- MD5 Alive?
- Posted by JuiceMan on August 20th, 2007
I'm hoping I can find somebody who might know about the guts of MD5 ,
really on a platform or implementation independent way.
Background: I've got an existing web app (Perl/CGI) chugging along
doing its thing. It's been happy for some time now. I'm relying on MD5
to give me a unique value for a password, data (m/d/y), some other
flags, prefereneces, or status as to what the user is doing all told
about 70-80 characters. I'm not relying solely on MD5 for password
authentication. I have other alogrithmns being used for that. This has
nothing to do with on-line commerce. If the user submits a form either
one or all of the following could be wrong: username, not todays date,
my code may not be able to understand where they are. I find something
wrong I reset user has to relog in and starts from the beginning. What
has become a nice little artifact of this is that users have to relog
in everyday.
So I was young back then I choose to use authentication over the use
of cookies. I'm not going to update this to change, but as I ponder my
next design for the current client I do have opportunity to try
something new. Though I'd rather not. So MD5:
risk that anybody is go looking into the source and see the hidden
fields. It's an even less of a risk that somebody would even think I'm
doing MD5 for this. I was young back then
Also in the grand scheme
things not that major user log in is not impacted password is
maintained under another encryption function of the database itself.
Worse case user will avoid logging in each day or confuse my script as
to what there doing. There's nothing for them to see that they can't
see now.
So now as I ponder my new design I would be interested in answers to
the following questions, and it sounds like I just stumbled onto a
site that might be able to answer them:
What's even better (I think?) is that I've got a twist on MD5. I'm
running the digest 25 times on itself, breaking the digest into 2
parts and inserting a known string (like a salt) in between the parts
and rerunning it another 25 times all 3 reassembled pieces(original
first, my salt, and original second).
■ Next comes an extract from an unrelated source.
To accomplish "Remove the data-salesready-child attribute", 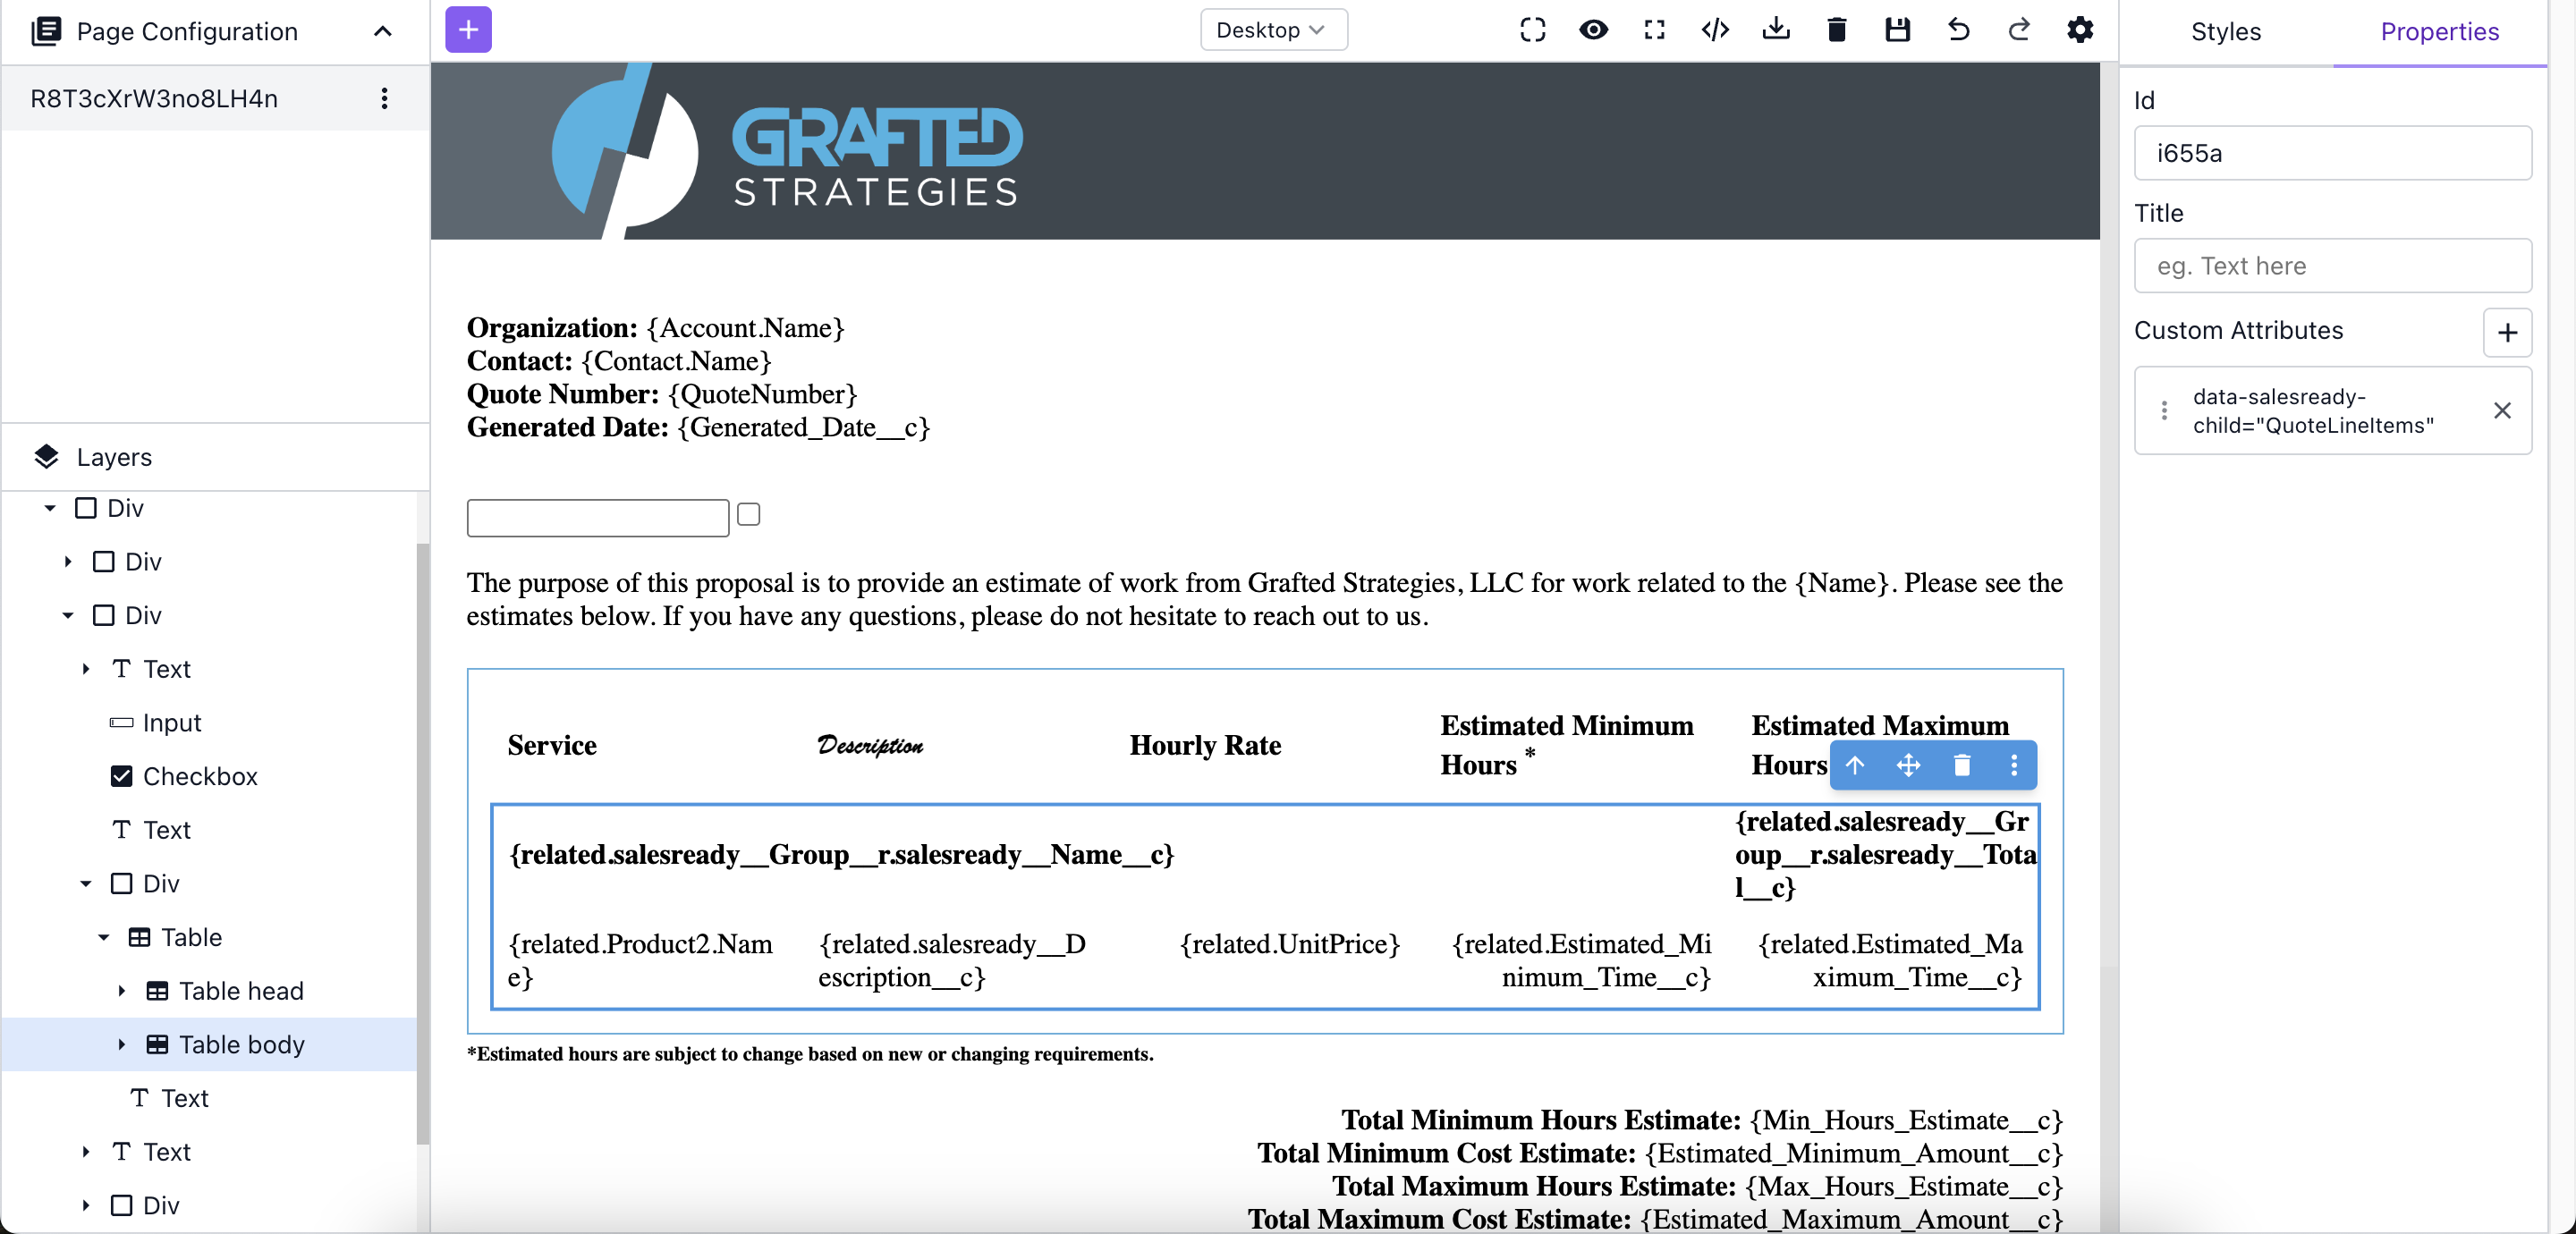I will coord(2501,411).
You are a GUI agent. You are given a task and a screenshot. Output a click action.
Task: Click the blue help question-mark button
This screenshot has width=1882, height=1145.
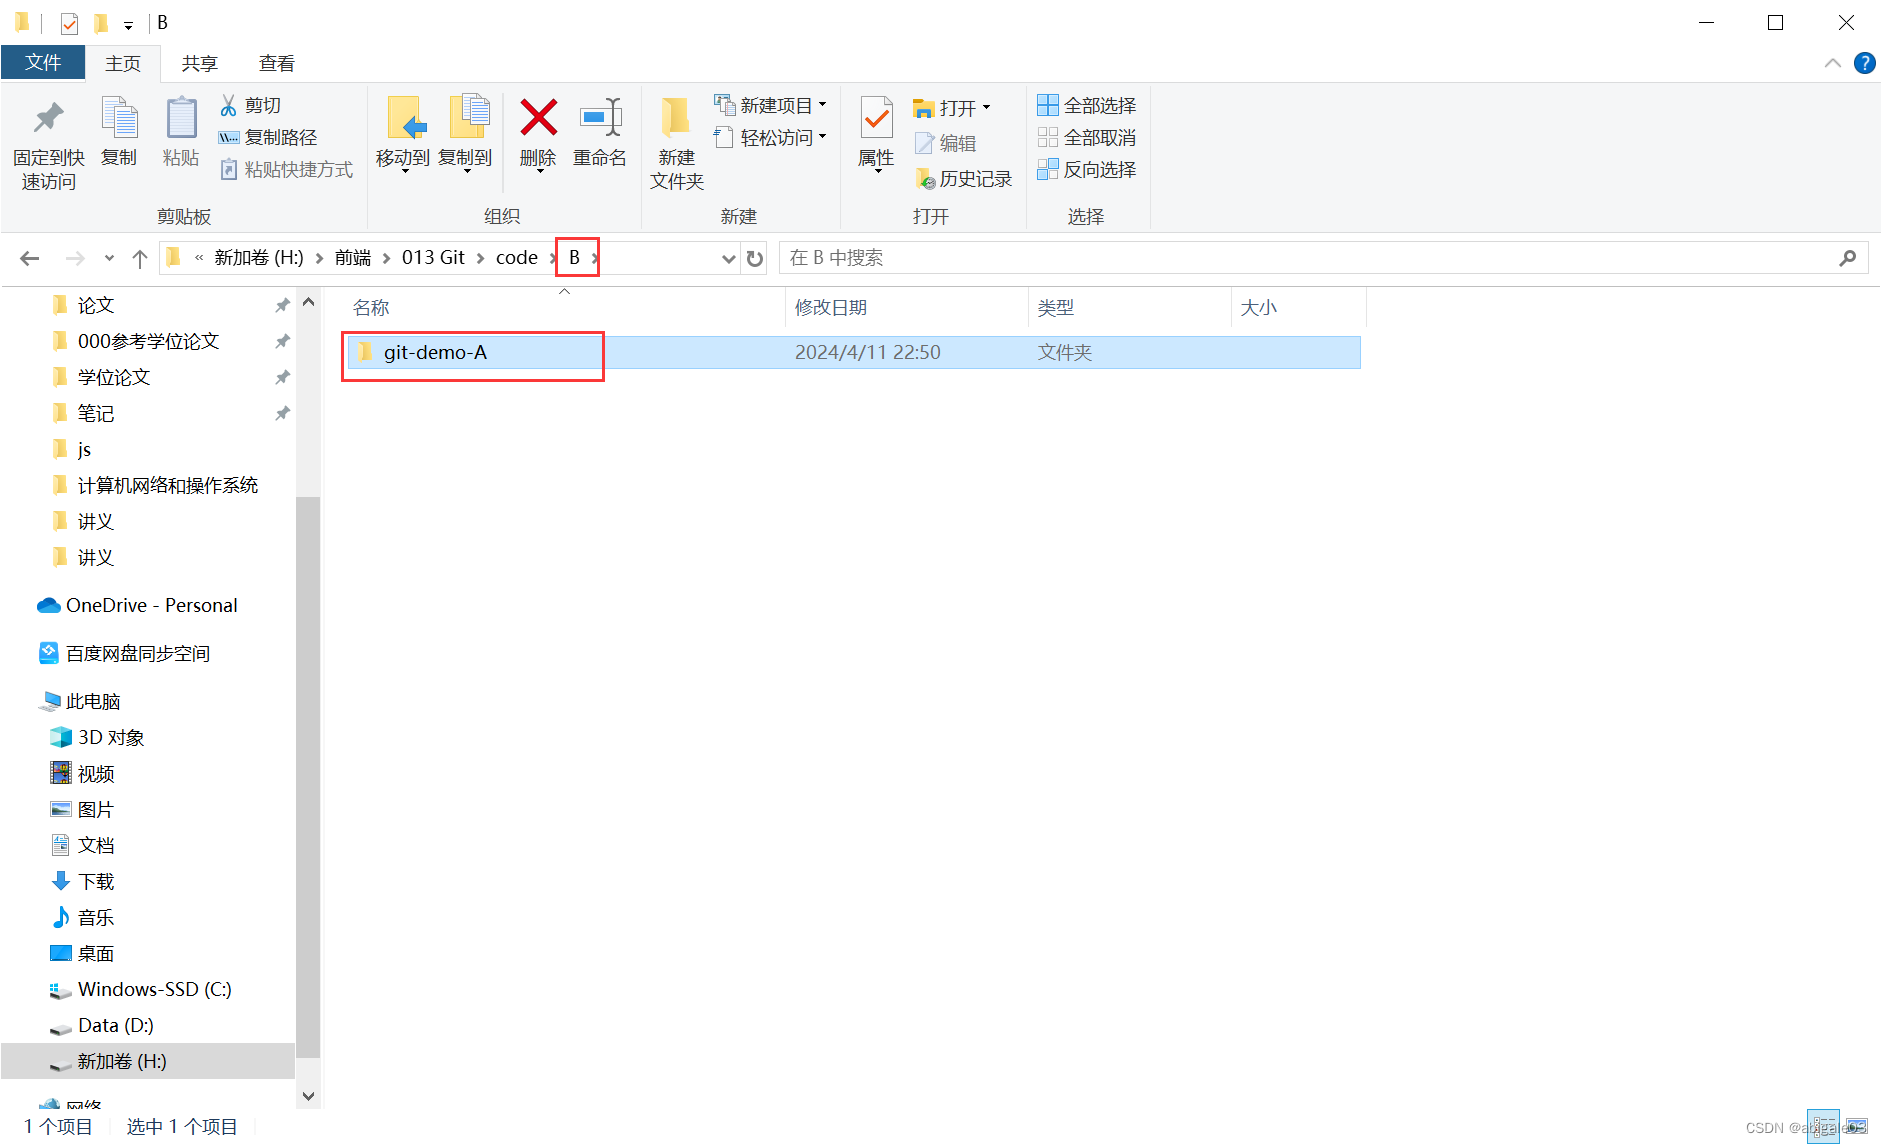tap(1864, 62)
Am I interfering with the nature
MD5 by doing this and losing anything it's giving me, by doing this do
I run the risk of not getting a unique value from MD5? (Q2 Yes or No).
I've visited one of those cracker sites. I've ran MD5 a 5-6 times on
itself and they were able to tell me what my previous digest was and
eventually back to the original Ok fine. I ran it 1250 times on itself
and they weren't so successful.
I've gotten a detail implmentation of MD5 which matches what the
cracker site tells me, and the results both match for "abc" (just for
fun). I also have a detailed write up as to MD5's working. I might
just fall in love with this. Now instead being in some library
somewhere I have a sense of control of it and I know my host won't
take it away from me. As I read it there are 4 functions that are used
each "round" summarized below:
1. AND(x,y) OR AND(Notx, y)
2. AND(x,z) OR AND(Notz,y)
3. EXOR (X,Y,Z)
4. EXOR(Y, (AND (X, NotZ)
Sorry, notation's not the best but hopefully you can decipher. So what
if I changed the order of the functions like did 2,1,3,4. Can I louse
up MD5 so that it won't be effective in producing unique digest (Q3.
Yes or No)? What about if changed or scrambled what x, y, z like kept
the calculations the same like made my z into x, y into z, and x
became y? (Q4. Rearrange the letters hurts MD5?).
I'm guessing I could really louse up MD5 -- if I really got in there
and started playing around with it. As I do gaze into the future I do
like authentication over cookies although the latter will probably win/
has won out. I don't need a 128 characters of output. If I could
shorten that maybe do some different operations within the MD5
algorihtmn and not compromise it I might be able to make good use of
it.
Sorry, this inevitably brings up a debate between the use of cookies
and authentication to maintain state in HTML documents. I do admit
that cookies are better and they will win :<, but please don't blame a
guy for trying or thinking. In my brief of your site sounds like this
is what you folks do anyway.
- Posted by Ertugrul Soeylemez on August 22nd, 2007
JuiceMan <jaysgeneral@snet.net> (07-08-19 17:07:22):
MD5 is weak regarding collision resistance. Whether this is a threat to
your application depends on your specific usage scenario. If I
understood your scenario properly, then you should be safe. Still
switch to a stronger hash function for future applications.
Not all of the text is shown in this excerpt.